本当に、友達なんだ。なんか、イイナって思うよ。だから少しだけ今は寂しい。
「んじゃー放課後いこっか!カラオケ行って、あーそーいや今度新しいスイーツ食べ放題のお店出来たんだよねー!スイーツスイーツ!東口から近いとこらしーよ。ミポリンの歓迎会兼ねてさ!」
「おー!いーねー!」
「森野は時間取れる?」
「行く行くー!」
「マッキーも時間ある?」
「えーっと、放課後はもう約束があって……」
「そかー。それは残念だなー。もしかして一緒に今日プレイする人達とだったりする?」
「ですね」
「けーご~~」
「…だね」
「それってもしかして女子?」
「あっ……そーだね」
「んじゃ一緒にアソぼーって言っておいてよ。ちなみに誰?クラスの子?」
「いや……」
こういうのって何かのプライバシーの侵害みたいな感じが気がして名前を出すのは気が引けてしまう。
「鬼怒川さんと郡山さんです」
「えっ。もしかしてマッキーまさか彼女持ち!?」
わざとらしく口に手をあてて顔芸を披露している龍宮さんって、なんか人生楽しそうだってひしひしと感じる。

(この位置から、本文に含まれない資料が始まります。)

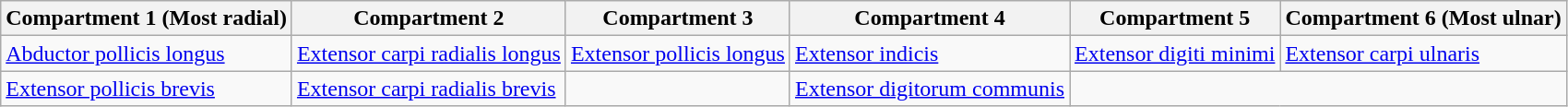
Extensor carpi radialis longus (428, 53)
Extensor digiti minimi (1175, 53)
Compartment 5 (1175, 18)
Compartment 4 (930, 18)
Extensor carpi radialis brevis (428, 89)
Compartment 6 (Most ulnar) (1423, 18)
Extensor digitorum communis (930, 89)
Extensor carpi ulnaris (1423, 53)
Extensor pollicis brevis (147, 89)
Extensor indicis (930, 53)
Compartment 1 (Most radial) (147, 18)
Abductor pollicis longus (147, 53)
Compartment 2 (428, 18)
Compartment 3 (677, 18)
Extensor pollicis longus (677, 53)
Capture the cell that displays the provided text and extract its [x, y] central coordinate. 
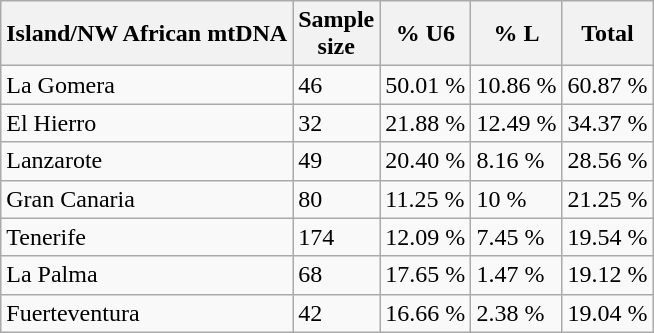
% U6 [426, 34]
19.54 % [608, 237]
12.49 % [516, 123]
8.16 % [516, 161]
19.12 % [608, 275]
28.56 % [608, 161]
68 [336, 275]
42 [336, 313]
Tenerife [147, 237]
% L [516, 34]
174 [336, 237]
21.88 % [426, 123]
17.65 % [426, 275]
Fuerteventura [147, 313]
La Palma [147, 275]
20.40 % [426, 161]
21.25 % [608, 199]
10.86 % [516, 85]
12.09 % [426, 237]
34.37 % [608, 123]
60.87 % [608, 85]
Gran Canaria [147, 199]
16.66 % [426, 313]
Island/NW African mtDNA [147, 34]
50.01 % [426, 85]
46 [336, 85]
10 % [516, 199]
32 [336, 123]
19.04 % [608, 313]
80 [336, 199]
Samplesize [336, 34]
11.25 % [426, 199]
49 [336, 161]
Lanzarote [147, 161]
Total [608, 34]
La Gomera [147, 85]
7.45 % [516, 237]
2.38 % [516, 313]
1.47 % [516, 275]
El Hierro [147, 123]
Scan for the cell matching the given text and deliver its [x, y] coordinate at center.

「いや、今朝会った時にヴァミリヲンドラゴンの話をしたら是非一緒に遊びたいって」
「ふむー。エリーか!んじゃだいじょうぶだいじょうぶへいきへいき」
取って付けたようなわざとらしい台詞を言われた。
「そうなんですか?」
「エリーとは仲良いし。郡山さんとはあまりお話したことはないけどね…。うん。大丈夫。一緒に遊べる感じ」
少しだけ伏せ目をして、ちょっと考えて、それから頷いて龍宮さんは言った。結構知ってるようだ。ちょっとなにかあったのだろうか。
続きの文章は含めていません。